Boast Tastefully And Only Where Relevant
You’re at a party, someone mentions they’re interested in gardening and would like to know some gardening tips for roof terrace gardens. You mention that you also like gardening, in fact you were just featured in a magazine as an award-winning expert on gardening tips for small spaces and you’d be pleased to offer some pointers.
If the person had been talking about football and you mention your gardening accolades you would just look a bit nuts. If the person was just talking about how much they enjoy gardening and you jump in with being an expert, you look like you’re bragging, but because they were asking for tips, you weren’t bragging, rather qualifying your position as someone who they can trust to give them good information.
So assume your visitor is there because they’re interested in how you can help. If you have relevant awards or achievements let them know. But make sure they are relevant to the area of interest for your audience.
Make It About Them
This is a specific trick i mention a lot because it’s so useful and really changes the tone of your content. Look at your About Page, and wherever you see an “I” or “we” sentence, see if you can turn it into a “You” sentence.
“We offer the best service in the south-east”
“You deserve the best-rated service in the south-east”
“We complete all of our orders ahead of schedule”
“You’ll love knowing your order will be ready before the scheduled date”
Simple, but effective – it’s how I roll.
Tell Them Your Story
This is particularly apt if you are personally offering a coaching or teaching service or information products based on your own experience. If so, people want to know how you are qualified to do what you do. Just as you would ask someone at the party how they know the host, or what reason brings them there, your audience wants to know how you got to be in this little party you’re throwing called your business.
So was it a personal struggle? Or did you leave your corporate job to set up your own business and now you coach others to do the same? Give people your back story, tell them your challenges (remember to keep it relevant) and tell them your successes. This is important to build confidence and trust with your audience.
Be Brave Enough To Get Personal
This is your call but if you think your audience benefits from knowing a little extra something about you, by all means share it.
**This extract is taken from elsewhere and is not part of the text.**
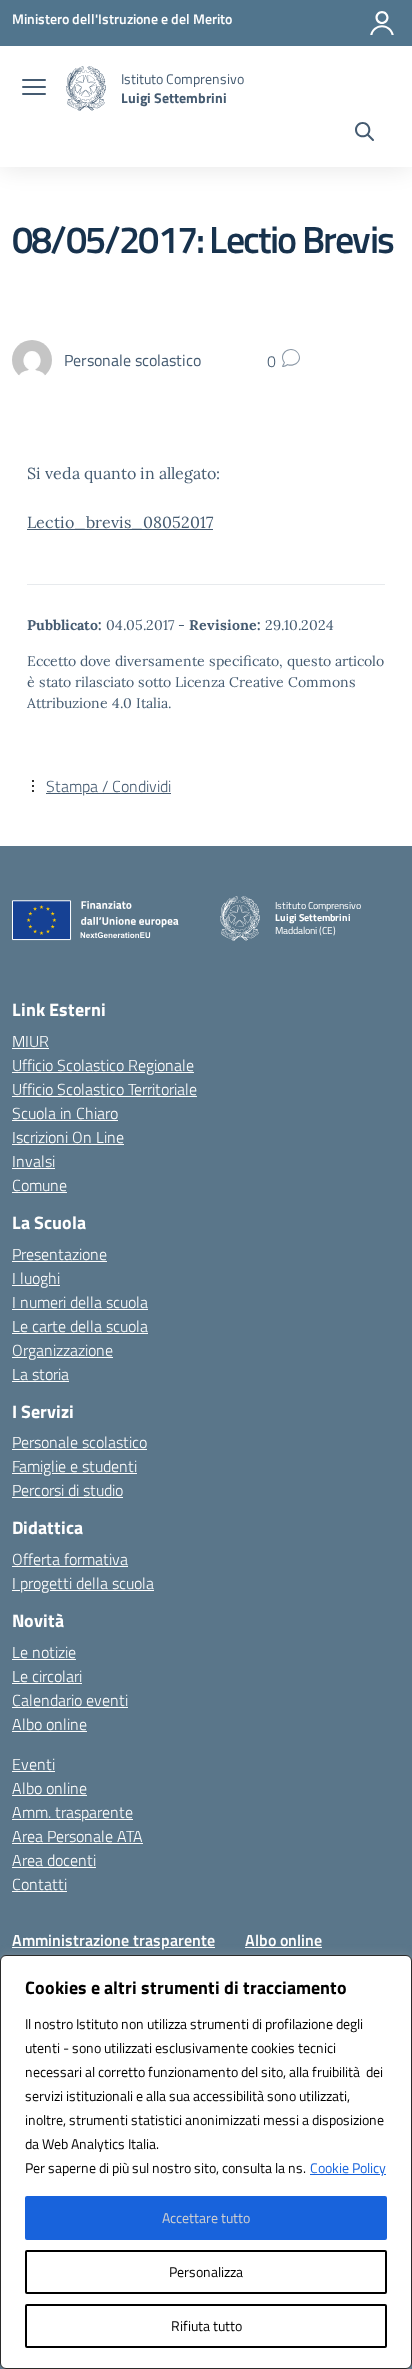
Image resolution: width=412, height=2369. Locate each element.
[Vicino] (391, 1972)
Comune (39, 1185)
If you are blogging regularly and your personality is a big part of your brand don’t be afraid to let them know you have a weakness for blueberry pancakes or secretly love all of Justin Bieber’s songs. This is really your call. just as you would gauge how much information you were comfortable sharing at a party with a stranger, think about how much people really need to “know” you on your about page.
Now go out there and let the world know about how fantastic you are!